*** Opening Data supplied ***

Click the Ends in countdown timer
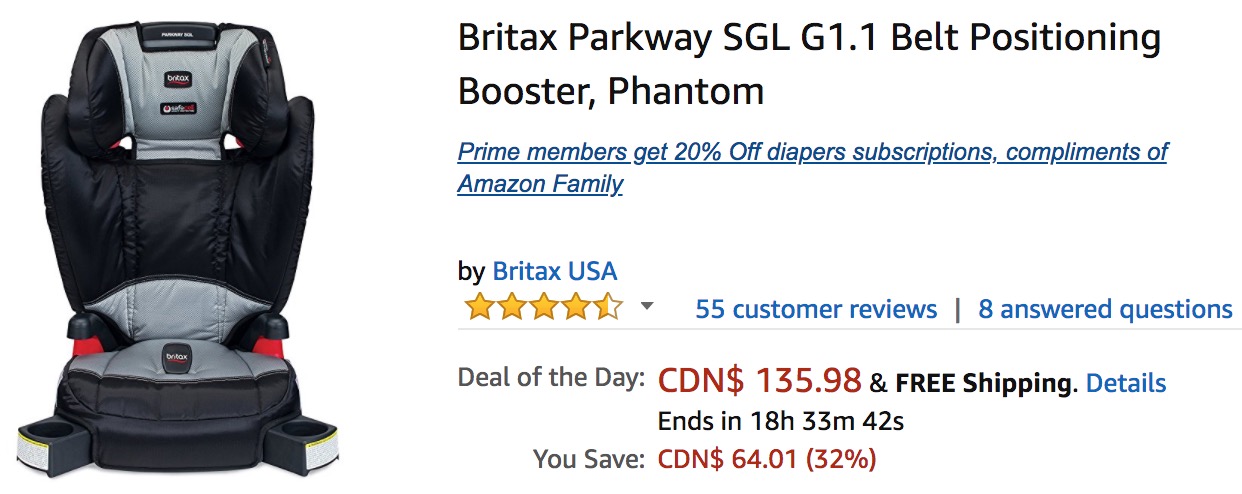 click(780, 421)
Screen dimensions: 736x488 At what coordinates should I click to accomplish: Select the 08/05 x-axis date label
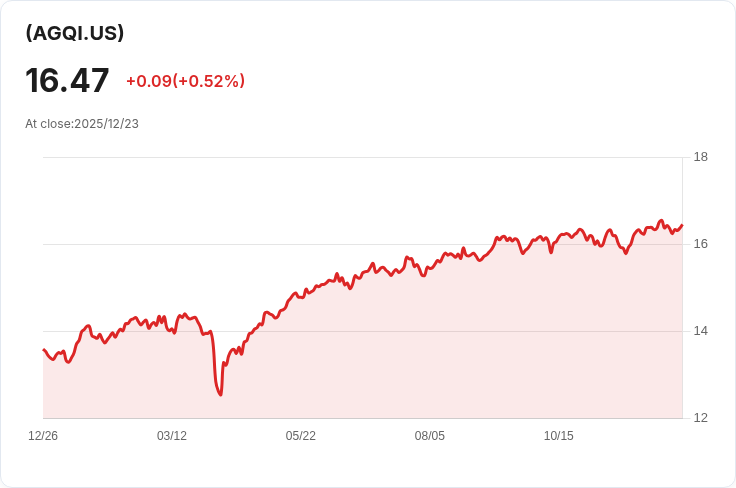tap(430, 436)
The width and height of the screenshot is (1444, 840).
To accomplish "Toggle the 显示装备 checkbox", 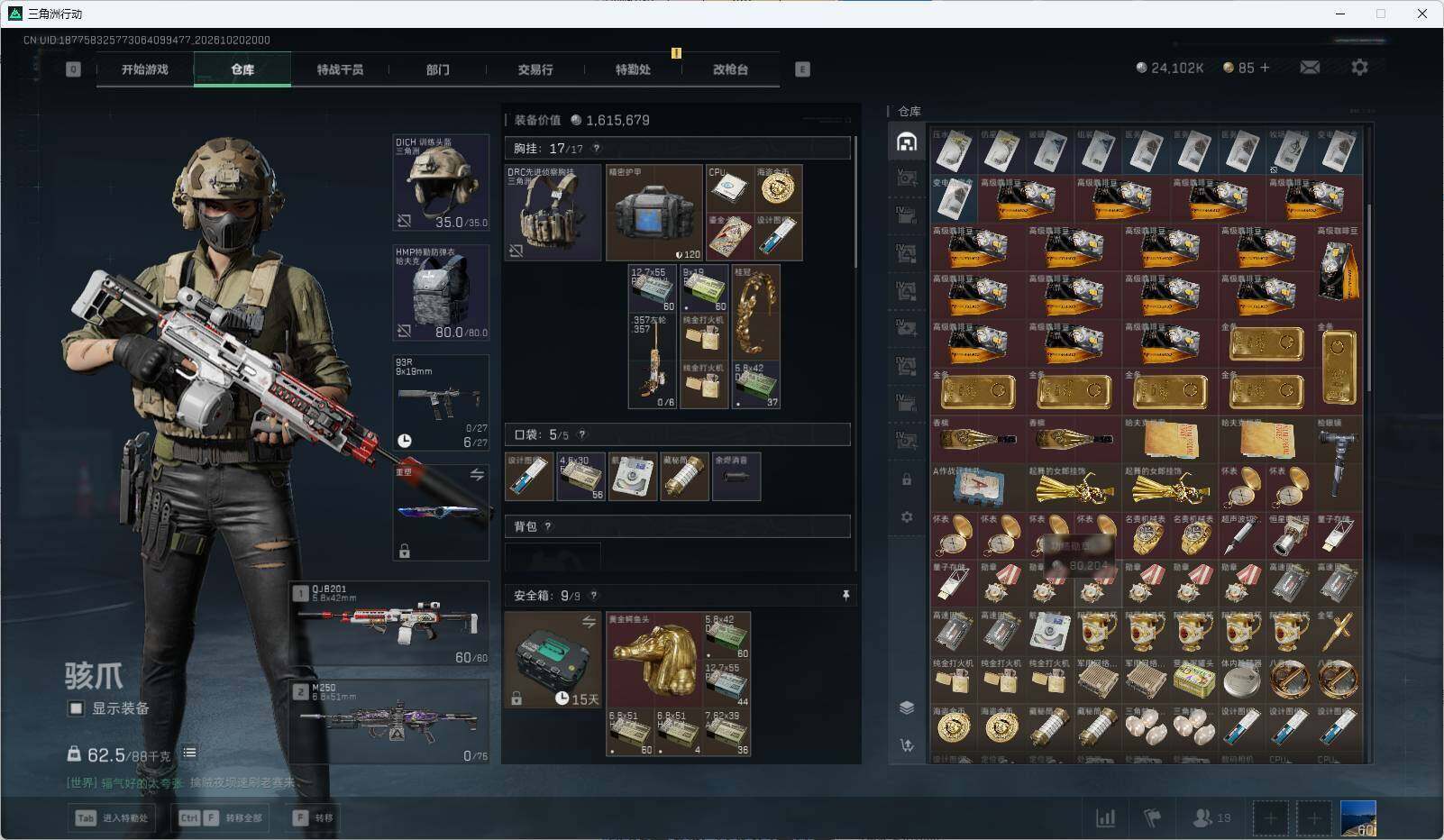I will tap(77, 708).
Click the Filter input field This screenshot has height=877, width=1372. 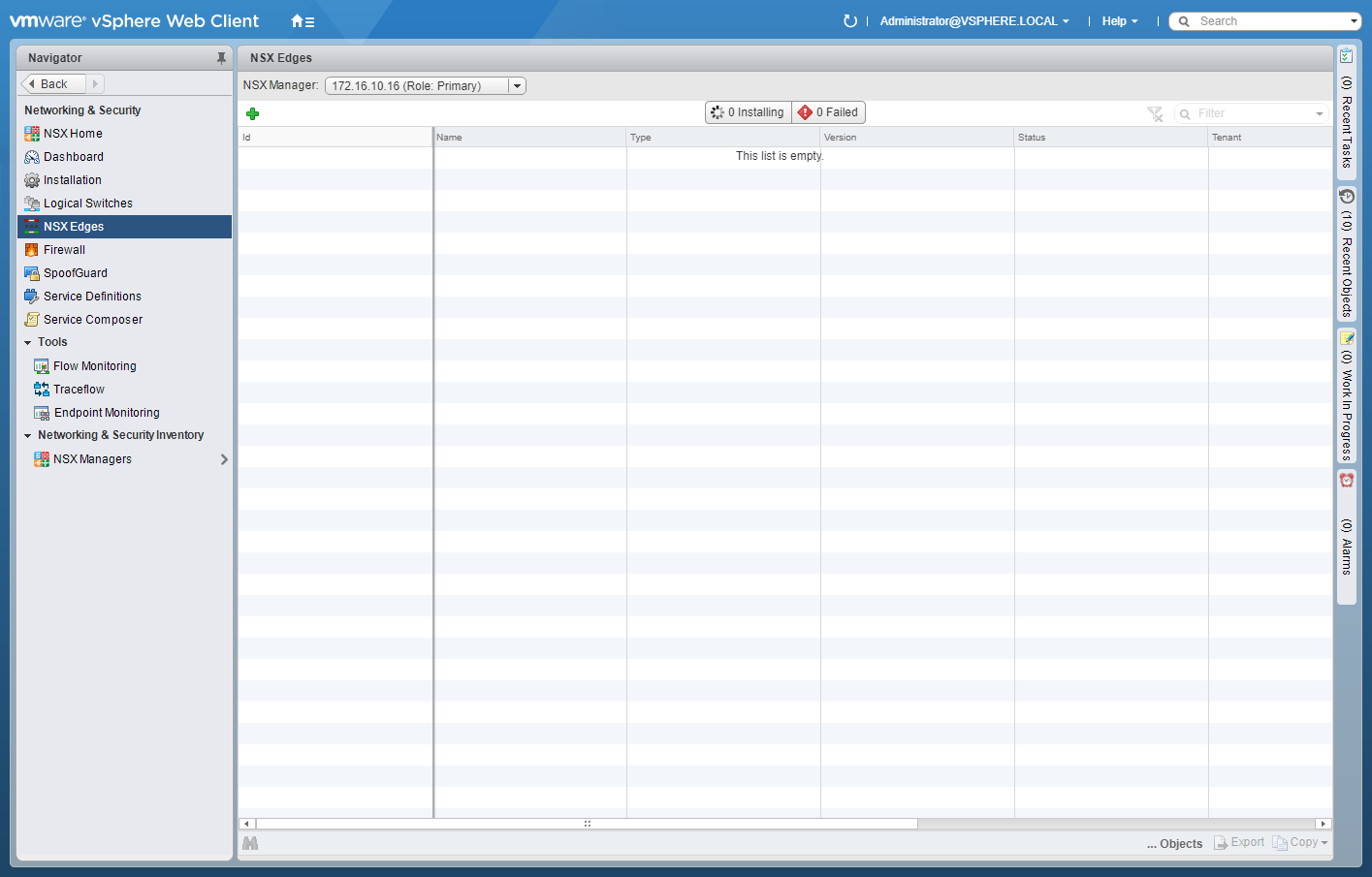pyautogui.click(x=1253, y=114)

*** Closing Data supplied ***

→ **Exercise**:
The images in the entries above should be left out; please reproduce exactly the lines from the first through the one containing "The width and".

→ **Answer to this task**:
Click the Ends in countdown timer
 click(780, 421)
Screen dimensions: 736x488 At what coordinates should I click to accomplish: Select the 08/05 x-axis date label
tap(430, 436)
The width and height of the screenshot is (1444, 840).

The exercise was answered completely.